With oil expected to begin flowing in September through a reconfigured pipeline system connecting fields on the west side of Cook Inlet to the Andeavor Refinery on the east, Hilcorp’s Drift River Oil Terminal — from which oil is presently carried across the inlet by tanker — may start being dismantled in early 2019.
On June 5 Hilcorp’s pipeline-owning subsidiary Harvest Alaska — through its own subsidiary Cook Inlet Pipeline Company, Drift River’s operator — filed for permission to dismantle the terminal with the Regulatory Commission of Alaska, the state agency that oversees energy infrastructure.
This fall Hilcorp plans to finish an approximately $73 million project to reconfigure an existing underwater pipeline between Beluga and Ninilchik to carry oil instead of natural gas, and move the displaced gas instead through a pipeline that presently connects Hilcorp’s Tyonek platform to the inlet’s east side. The plan requires about six miles of new pipeline to complete the connection from the Tyonek platform to the west side’s existing onshore pipeline system. Hilcorp began assembling the pipe onshore this winter and installing it in the water this spring.
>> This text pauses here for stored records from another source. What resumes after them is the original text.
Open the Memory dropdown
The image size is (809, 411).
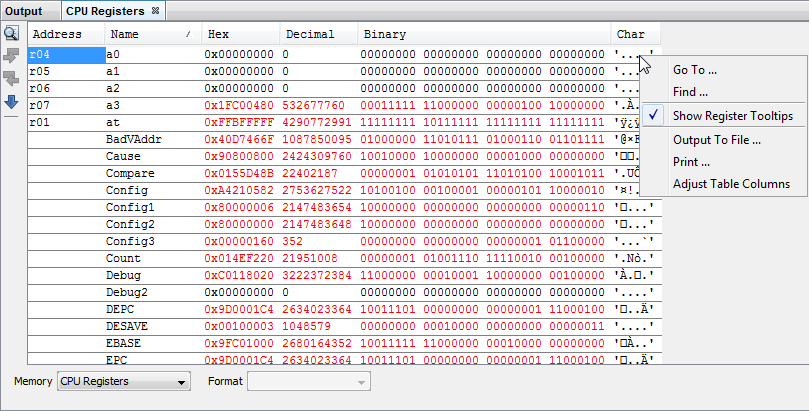(x=124, y=381)
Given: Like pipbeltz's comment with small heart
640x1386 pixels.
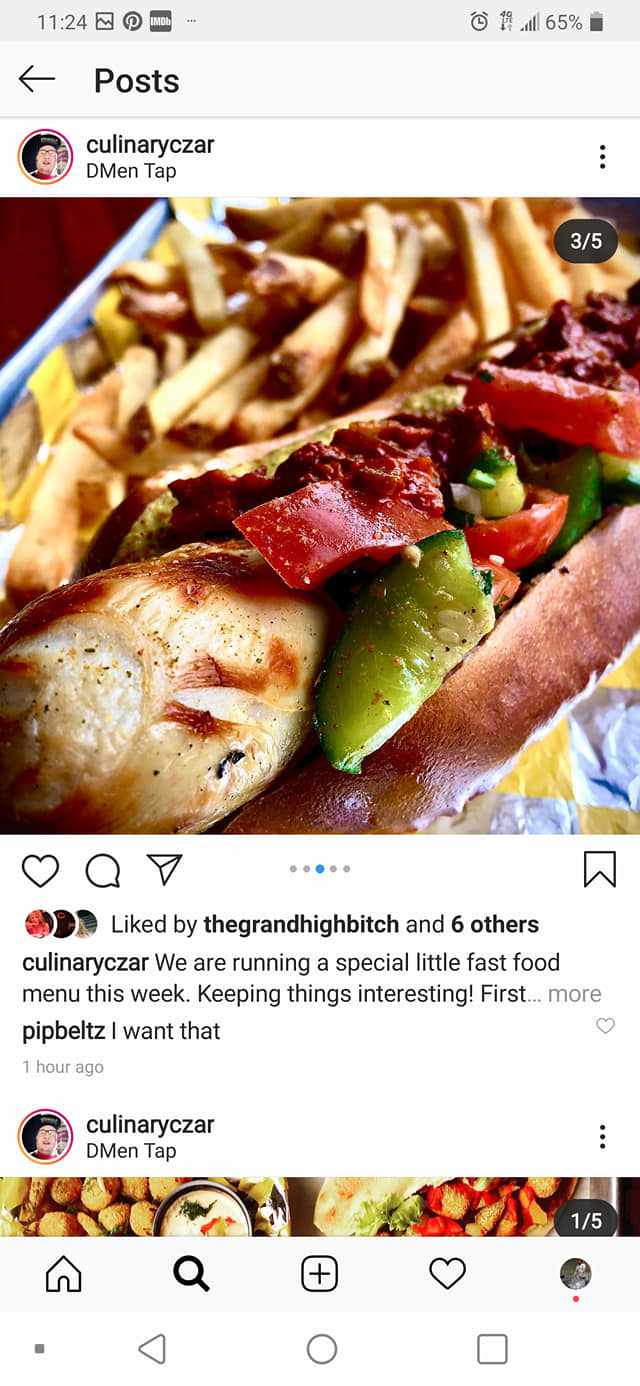Looking at the screenshot, I should coord(605,1026).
The west side oil pipeline system presently collects crude from several fields and platforms at Drift River, where seven tanks can hold about 270,000 barrels of oil each. Tankers dock offshore at the Christy Lee Loading Platform, which is connected to the tank farm by a pair of 2.7 mile-long pipelines. While decommissioning Drift River, Hilcorp plans to disconnect the platform by removing its pipelines and putting it in an inactive “lighthouse” mode — with U.S Coast Guard-required navigation lights, fog horn, and corrosion protection — until deciding to remove it in the future. At least four other platforms in Cook Inlet are similarly lighthoused, according to Hilcorp’s RCA filing, and the company plans to save mobilization costs by removing several at the same time.
The threat of oil spills from both cross-inlet tanker traffic and storage at the terminal — which sits in the Drift River Valley about 20 miles from the volcanic Mount Redoubt — has long troubled conservationists and oil-spill specialists.
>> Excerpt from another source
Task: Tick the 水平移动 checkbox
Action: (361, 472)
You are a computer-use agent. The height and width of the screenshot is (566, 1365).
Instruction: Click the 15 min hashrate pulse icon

During Reboubt’s recent eruptions, volcano-triggered floods and lahars — hot flows of mud and debris — have threatened the Drift River terminal. When Mt. Reboubt erupted in December 1989 through January 1990, the terminal was storing 900,000 barrels of oil — almost four times the amount the Exxon Valdez had spilled that March, according to a report to the Cook Inlet Regional Citizen’s Advisory Council. No oil was spilled, but a flood in the terminal prompted Cook Inlet Pipeline Company to build two diversionary dikes on Drift River and surround the facility with a 20-foot wall of concrete-armored earth and gravel.
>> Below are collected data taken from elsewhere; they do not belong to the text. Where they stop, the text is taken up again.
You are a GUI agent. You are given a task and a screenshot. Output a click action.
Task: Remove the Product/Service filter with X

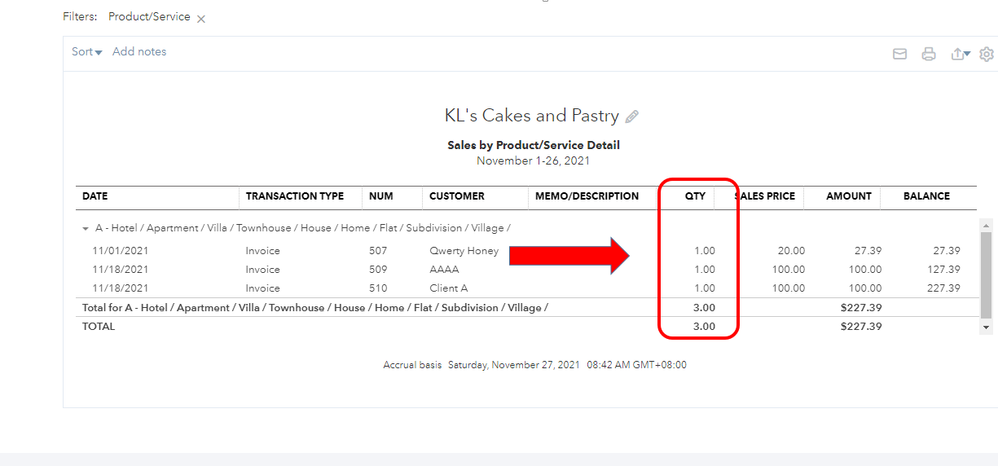[x=201, y=19]
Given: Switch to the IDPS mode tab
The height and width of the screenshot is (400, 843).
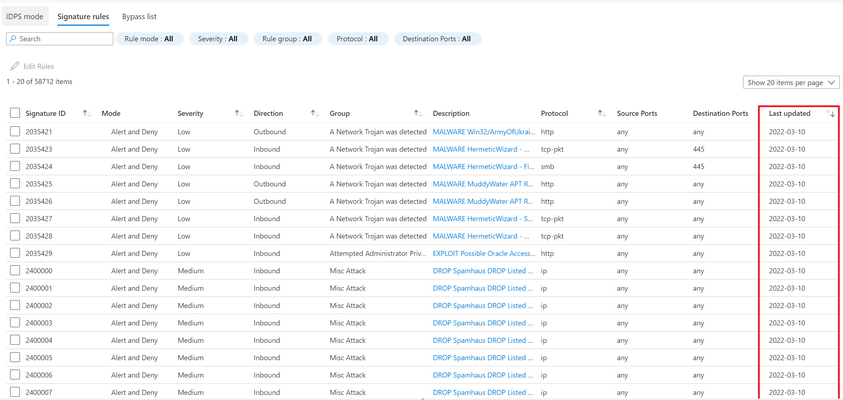Looking at the screenshot, I should pos(25,17).
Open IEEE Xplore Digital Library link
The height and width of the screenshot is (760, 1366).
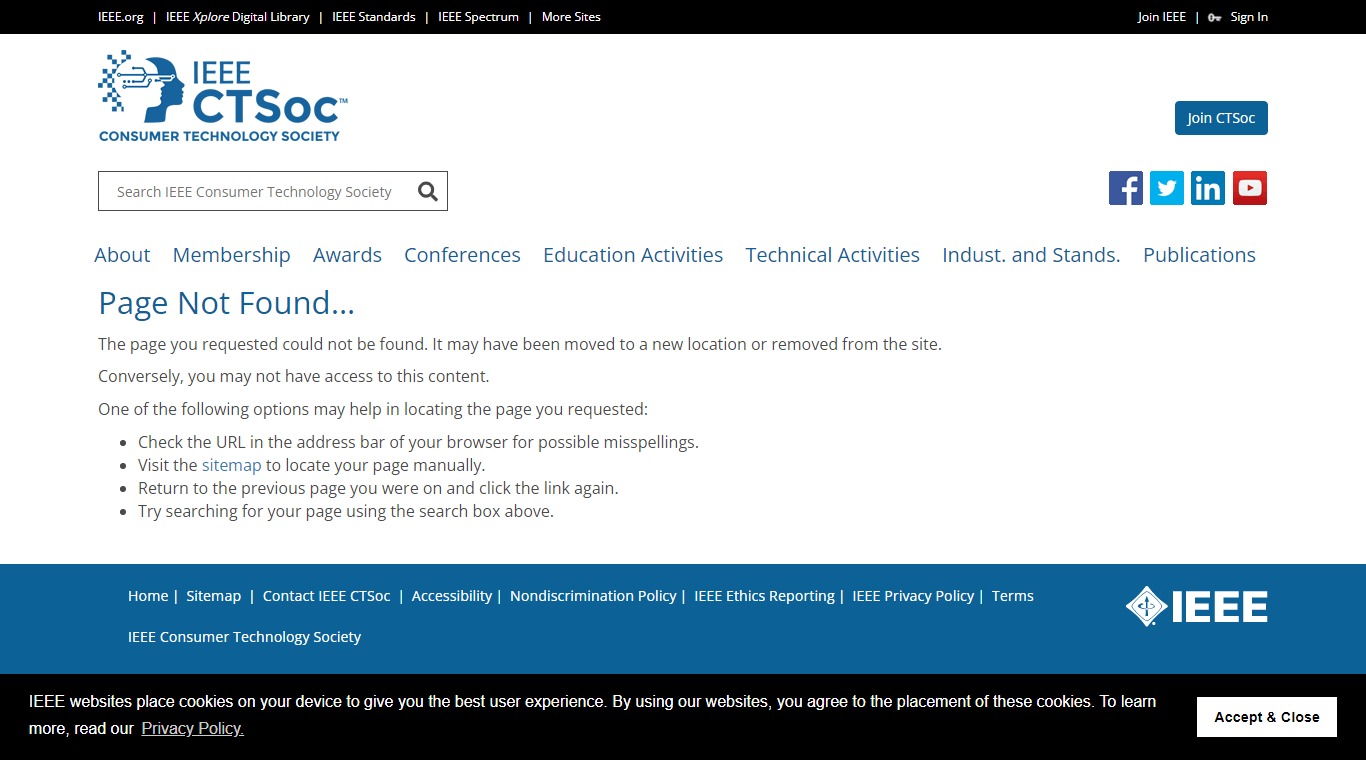[237, 17]
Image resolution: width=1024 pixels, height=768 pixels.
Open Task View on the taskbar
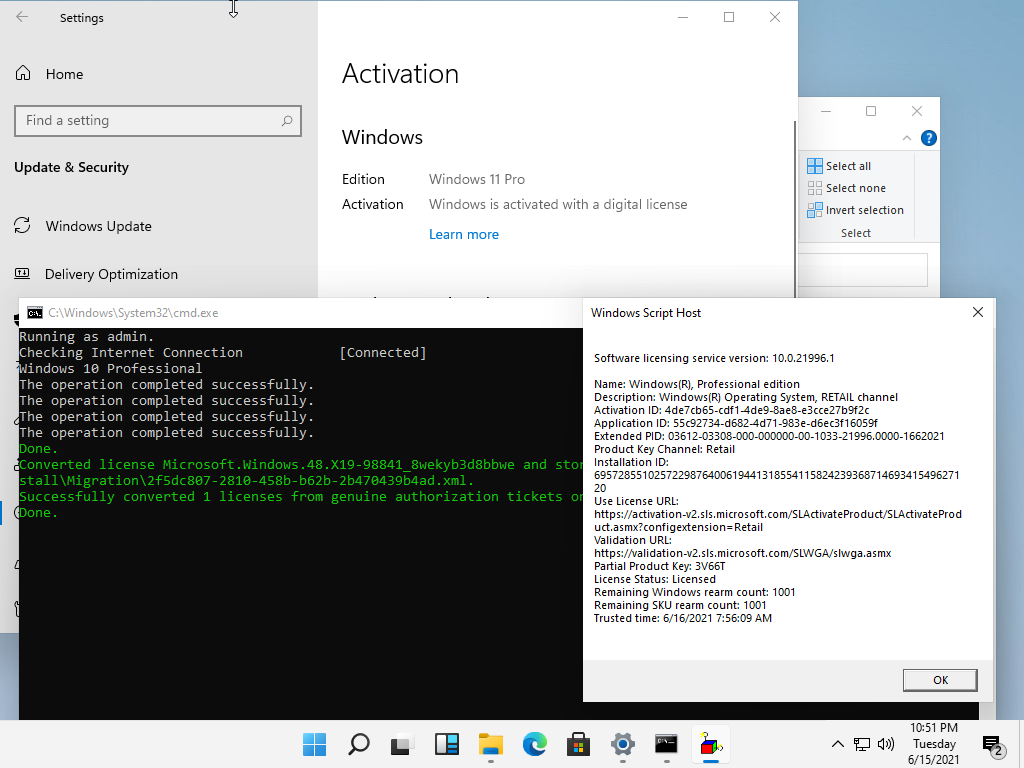(402, 744)
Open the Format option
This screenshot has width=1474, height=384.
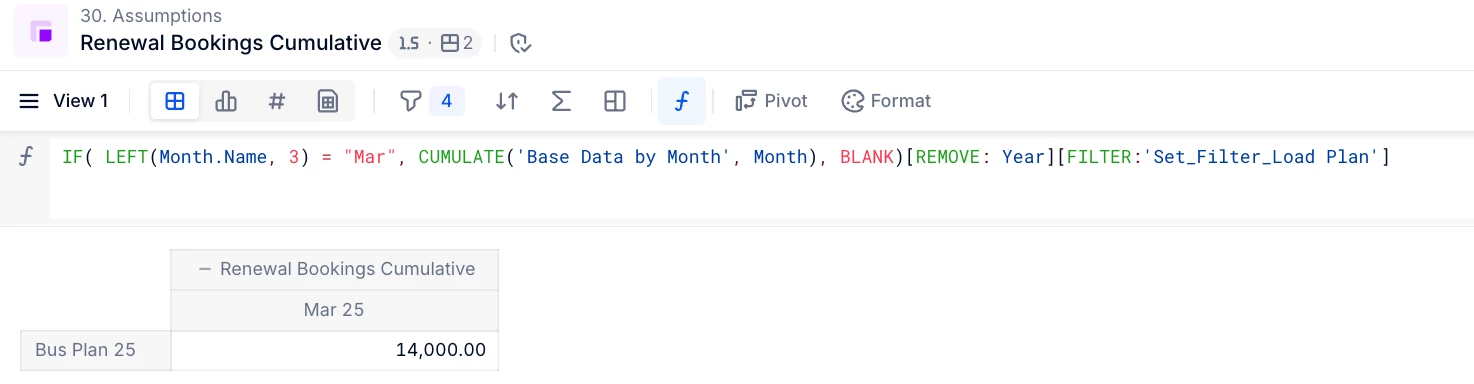tap(886, 101)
During Redoubt’s spring 2009 eruption, Drift River was again threatened with lahars and floods that damaged a generator, leading the terminal to be drained of oil and shut down. In subsequent years oil was pumped directly from incoming pipelines to tankers docked at the Christy Lee platform, but after Hilcorp bought Drift River and the Cook Inlet Pipeline Company from Chevron in 2011 it announcing plans to increase oil production, requiring the storage at Drift River to come back into use. Lahars from the 2009 eruption had deposited five to six feet of soil at the base of the wall, which Hilcorp spent about $18.5 million to raise by 15 feet.
Decommissioning Drift River “will reduce the environmental hazards inherent in the marine transport of crude oil by tankers and the storage of large volumes of crude oil below an active volcano,” the RCA filing states. “The proposed system modifications will also substantially reduce the amount of oil that is stored in any one location, thereby mitigating the risk of a large spill of stored oil.”
Hilcorp estimates that decommissioning the tank farm and its pipelines while leaving the loading platform for later removal will cost about $21 million. This will use up most of the $24 million fund for decommissioning Cook Inlet Pipeline Company infrastructure. Details of the plan and its costs are confidential “in order not to give contractors information about the cost breakdown of different parts of the work which will need to be bid out,” according to the RCA filing.
This year Hilcorp plans to spend approximately $300,000 on engineering and planning for project.